I LIGA. W sobotę kolejny mecz na szczycie z udziałem ekipy Dariusza Kaszowskiego
Przed koszykarzami Sokoła Łańcut kolejny pojedynek, który urasta do rangi hitu kolejki. – Rosa Radom to beniaminek, ale tylko z nazwy. Skład i ostatnie wzmocnienia świadczą o tym, że drużyna ta mierzy bardzo wysoko. Nas niestety nadal prześladuje plaga kontuzje- mówi przed sobotnim pojedynkiem w Łańcucie szkoleniowiec Sokoła, Dariusz Kaszowski.

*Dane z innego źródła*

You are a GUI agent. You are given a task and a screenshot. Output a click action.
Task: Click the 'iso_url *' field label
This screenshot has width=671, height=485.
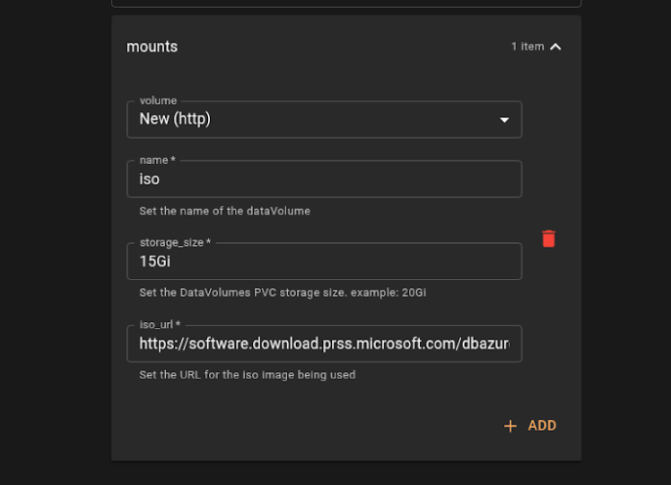[x=160, y=324]
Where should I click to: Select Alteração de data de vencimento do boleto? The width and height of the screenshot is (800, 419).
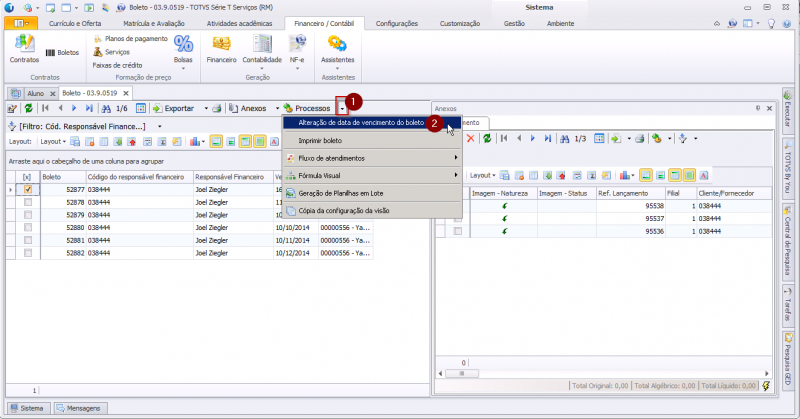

Sokół i Rosa idą w tym sezonie łeb w łeb, zajmując odpowiednio w tabeli 2. i 3. miejsce. Oba zespoły zgromadziły w 19 meczach po 33 punktów. Co więcej, bilans Sokoła we własnej hali (6 zwycięstw i 3 porażki) jest identyczny, jak Rosy w meczach wyjazdowych. – W pierwszym pojedynku w Radomiu wygraliśmy 74:62, więc teraz powinno być łatwiej, ale tylko teoretycznie. My jesteśmy dalecy od zestawienia, w jakim wystąpiliśmy w tamtym pojedynku, z kolei rywal ostatnio wzmocnił środkowy Hubert Radke – analizuje trener Kaszowski.
Szpital w Sokole
Największym zmartwieniem Sokoła w ostatnich tygodniach są kontuzje, które stały się już prawdziwą zmorą ekipy Dariusza Kaszowskiego. – Wśród graczy obwodowych mam prawdziwy szpital. Do kontuzjowanych wcześniej zawodników, dołączył ostatnio Piotr Ucinek, który ma spuchniętą kostkę i dopiero po badaniach okaże się, czy będzie mógł zagrać w sobotę. Gdy się okaże, że nie zagra, to będzie naprawdę niewesoło, bowiem znacznie ograniczy mi to pole manewru wśród niskich graczy – kontynuuje Kaszowski. Oprócz Ucinka, nie w pełni sił są jeszcze Bartosz Dubiel, Tomasz Fortuna i Jacek Balawander. – Bartek po dłuższej przerwie zagrał w ostatnim meczu kilka minut. Podobnie będzie w starciu z Rosą, jednak na pewno nie jest on gotowy do gry na 100 procent. Podobnie ma się sytuacja z Tomkiem, który wznowił już treningi, pali się do gry, ale w sobotę jeszcze nie zagra, podobnie jak Jacek. To wszystko sprawia, że w pojedynku z tak trudnym rywalem, nasze możliwości taktyczne będą mocno ograniczone, ale nie załamujemy się i na pewno powalczymy o zwycięstwo – zapowiada opiekun Sokoła.